* **Required actions**
1. According to the essay on trust and US institutions, what was the US score on the World Bank's Government Effectiveness index in the early 2000s?
2. Reproduce the passage of the essay on trust and US institutions from "America still has" to "a financial-capital problem.", replacing "engineers" with "chemists".

(Extract provided Opens)

Trust, and the paralysis of US institutions | William Miller
A root cause diagnosis
The World Bank’s Government Effectiveness index shows a United States in decline. In the early 2000s, the US scored 1.93, near the top of the world. By 2023 that figure had fallen to its lowest reading on record, 1.36.1
This deterioration corresponds to a phenomenon Americans experience daily: institutions that retain formal authority and vast resources increasingly struggle to translate decisions into outcomes.
America still has everything a high-functioning state should need. It remains rich, technologically dominant, and stacked with elite universities, engineers, and financiers. Venture capital flows and the IPO market have remained remarkably stable, even in the valleys of the past few business cycles, and as the Fed has transitioned away from ZIRP and QE. And despite the current administration’s efforts to thwart research funding, academic visas, and the rest, the US continues to host a surplus of scientific and technical talent. It is clearly not a human- nor a financial-capital problem.

(Extract provided Closes)
(Supplied records Opens)

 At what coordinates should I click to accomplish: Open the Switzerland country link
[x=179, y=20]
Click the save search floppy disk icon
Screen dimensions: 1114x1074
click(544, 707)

(Supplied records Closes)

* **Answers for the tasks**
1. 1.93

2.
America still has everything a high-functioning state should need. It remains rich, technologically dominant, and stacked with elite universities, chemists, and financiers. Venture capital flows and the IPO market have remained remarkably stable, even in the valleys of the past few business cycles, and as the Fed has transitioned away from ZIRP and QE. And despite the current administration’s efforts to thwart research funding, academic visas, and the rest, the US continues to host a surplus of scientific and technical talent. It is clearly not a human- nor a financial-capital problem.